4GJV

Streptavidin-S112H

Summary for 4GJV

• Entry DOI: 10.2210/pdb4gjv/pdb
• Descriptor: Streptavidin, trichloro{(1,2,3,4,5-eta)-1,2,3,4-tetramethyl-5-[2-({5-[(3aS,4S,6aR)-2-oxohexahydro-1H-thieno[3,4-d]imidazol-4-yl]pentanoyl}amino)ethyl]cyclopentadienyl}rhodium(1+), CHLORIDE ION, ... (5 entities in total)
• Functional Keywords: artificial metalloenyzme, artificial transfer hydrogenase, beta barrel, tetramer, biotin, iridium pentamethylcyclopentadienyl, biotin-binding protein
• Biological source: Streptomyces avidinii
• Cellular location: Secreted: P22629
• Total number of polymer chains: 1
• Total formula weight: 17465.63

Authors

Heinisch, T.,Schirmer, T. (deposition date: 2012-08-10, release date: 2013-02-13, Last modification date: 2023-09-13)

Primary citation

Zimbron, J.M.,Heinisch, T.,Schmid, M.,Hamels, D.,Nogueira, E.S.,Schirmer, T.,Ward, T.R.
A dual anchoring strategy for the localization and activation of artificial metalloenzymes based on the biotin-streptavidin technology.
J.Am.Chem.Soc., 135:5384-5388, 2013

PubMed Abstract: Artificial metalloenzymes result from anchoring an active catalyst within a protein environment.
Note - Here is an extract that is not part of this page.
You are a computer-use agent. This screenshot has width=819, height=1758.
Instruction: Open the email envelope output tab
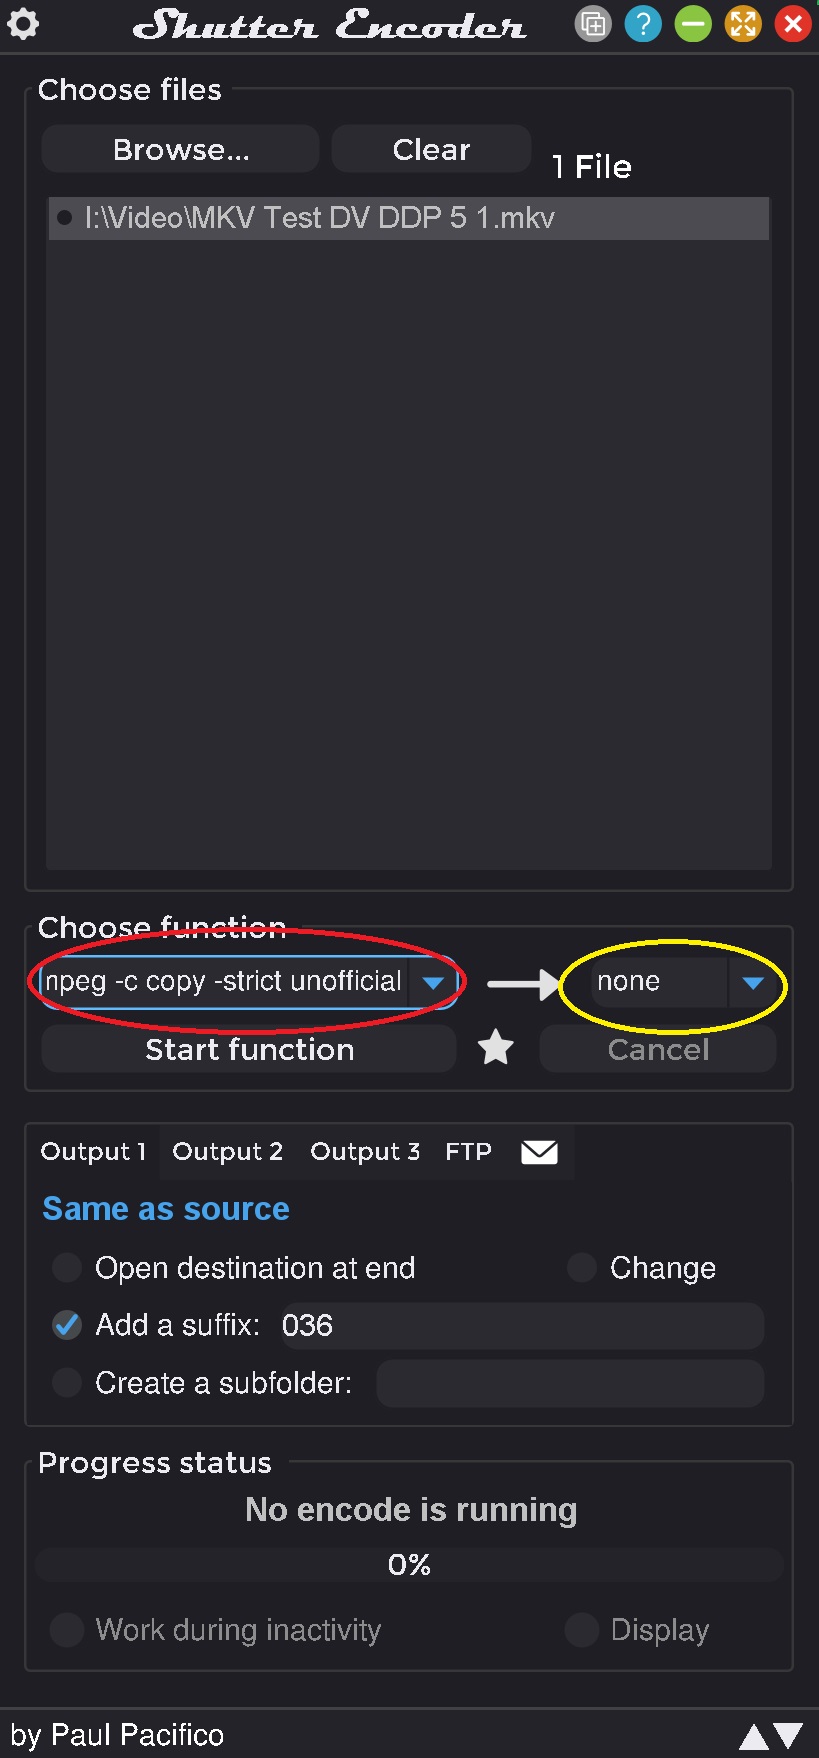click(x=540, y=1152)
Toward this goal, various localization strategies have been pursued: covalent, supramolecular, or dative anchoring. Herein we show that introduction of a suitably positioned histidine residue contributes to firmly anchor, via a dative bond, a biotinylated rhodium piano stool complex within streptavidin. The in silico design of the artificial metalloenzyme was confirmed by X-ray crystallography. The resulting artificial metalloenzyme displays significantly improved catalytic performance, both in terms of activity and selectivity in the transfer hydrogenation of imines. Depending on the position of the histidine residue, both enantiomers of the salsolidine product can be obtained.

PubMed: 23496309
DOI: 10.1021/ja309974s

Experimental method

X-RAY DIFFRACTION (2.4 Å)